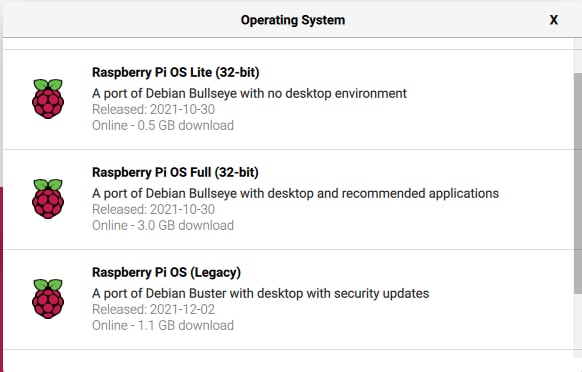The height and width of the screenshot is (372, 582).
Task: Click the empty row below the Legacy entry
Action: pos(288,361)
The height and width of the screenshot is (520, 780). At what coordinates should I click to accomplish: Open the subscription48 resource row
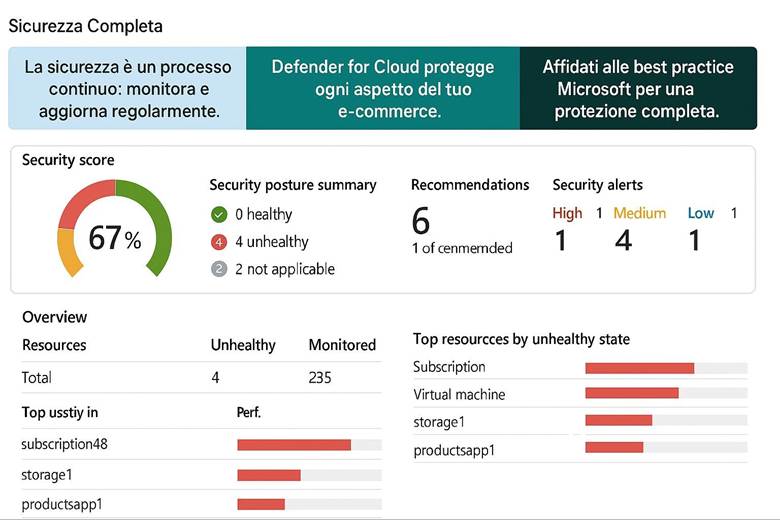tap(64, 444)
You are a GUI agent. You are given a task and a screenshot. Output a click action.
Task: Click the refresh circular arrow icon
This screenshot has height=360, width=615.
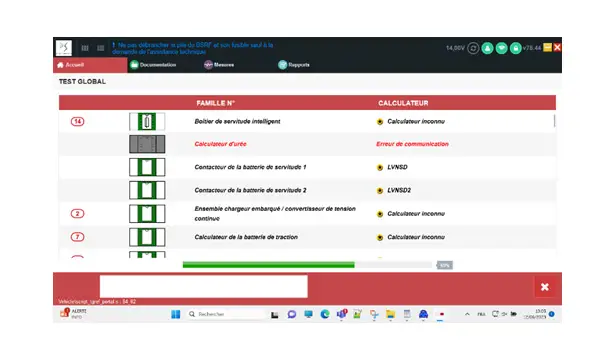coord(473,48)
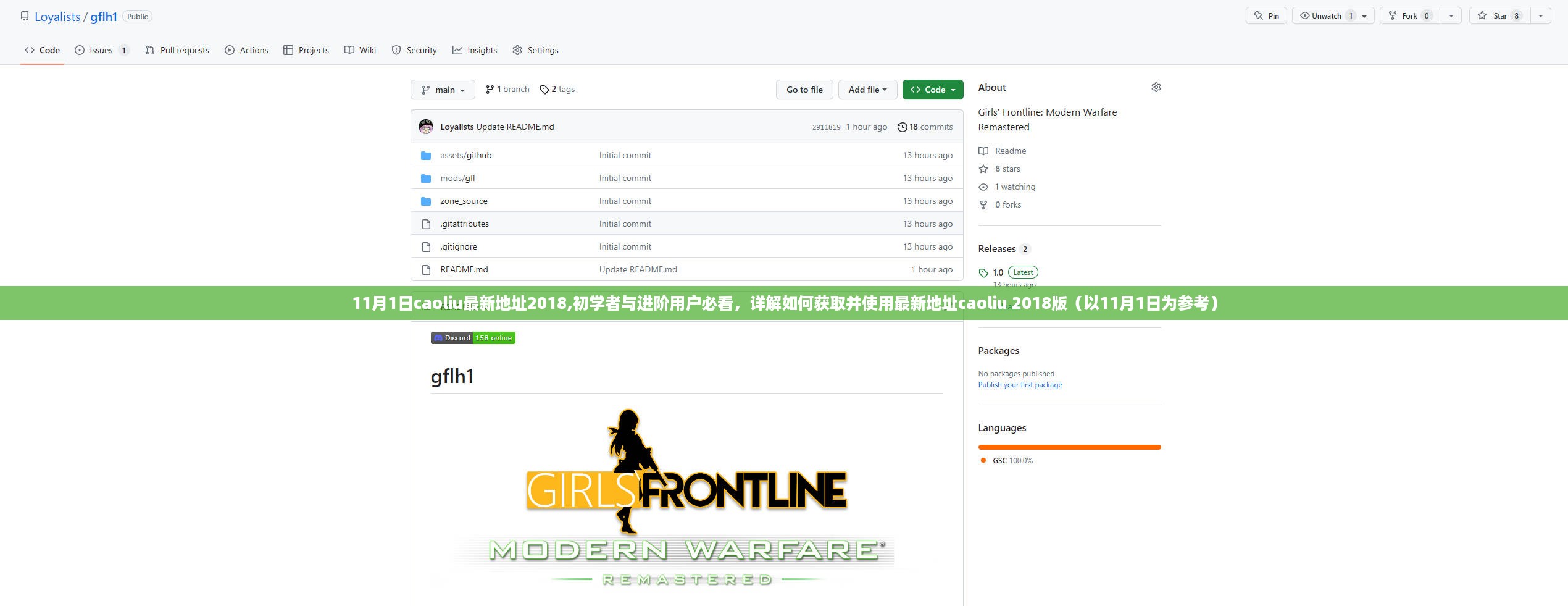Screen dimensions: 1568x606
Task: Click Publish your first package link
Action: [1020, 385]
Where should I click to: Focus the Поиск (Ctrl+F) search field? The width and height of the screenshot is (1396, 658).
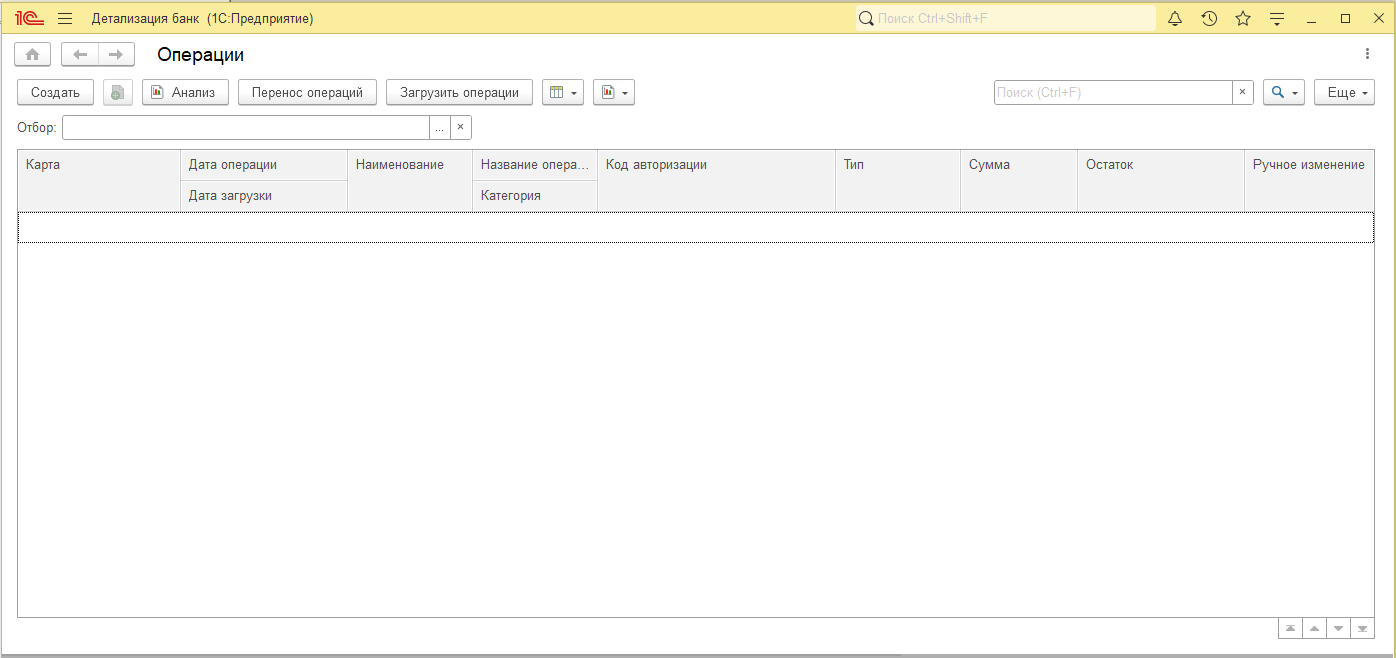pyautogui.click(x=1113, y=92)
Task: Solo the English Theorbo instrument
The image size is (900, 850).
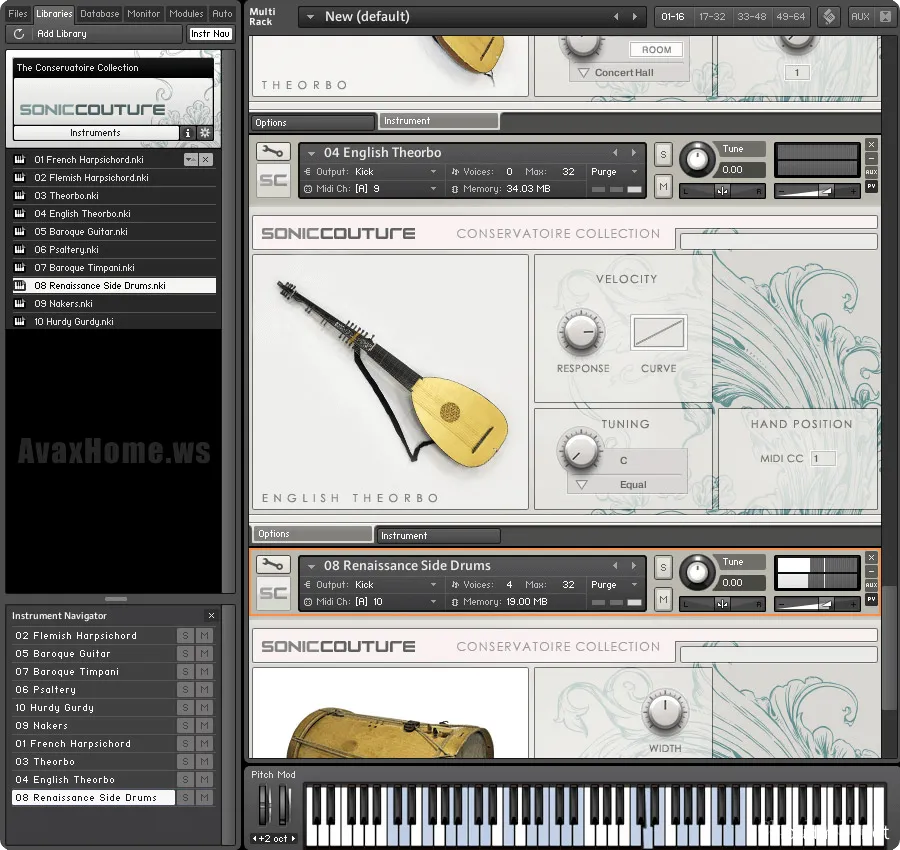Action: click(x=663, y=154)
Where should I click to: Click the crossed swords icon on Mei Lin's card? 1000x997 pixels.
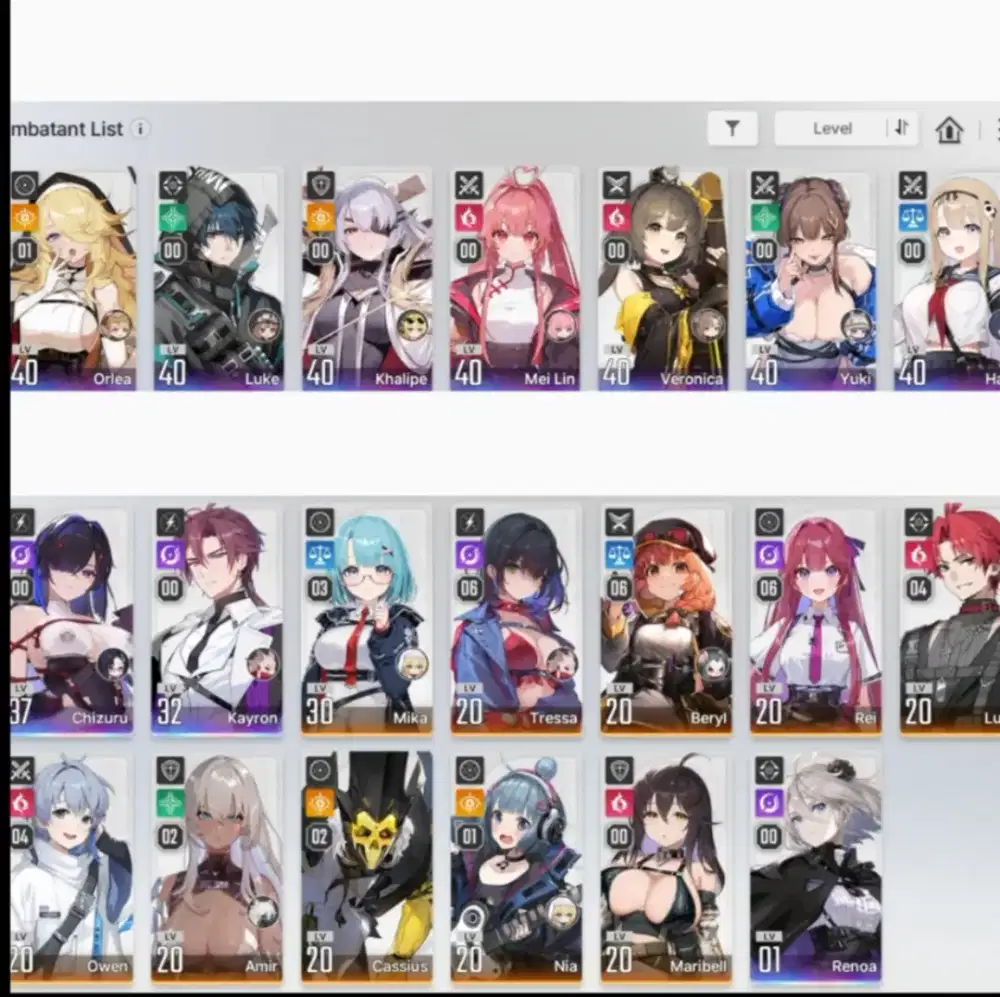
============================================================
§ What you will do
What should appear is an exact copy of the lines from the one containing "This screenshot has height=360, width=615." through the last line of the records above, pictures excluded.

§ Task result
This screenshot has height=360, width=615.
coord(473,48)
Screen dimensions: 1568x606
Task: Click Publish your first package link
Action: [1020, 385]
Where should I click to: Focus the Поиск (Ctrl+F) search field? The width and height of the screenshot is (1396, 658).
pyautogui.click(x=1113, y=92)
Task: Solo the English Theorbo instrument
The image size is (900, 850).
Action: click(x=663, y=154)
Where should I click to: Click the crossed swords icon on Mei Lin's card? 1000x997 pixels.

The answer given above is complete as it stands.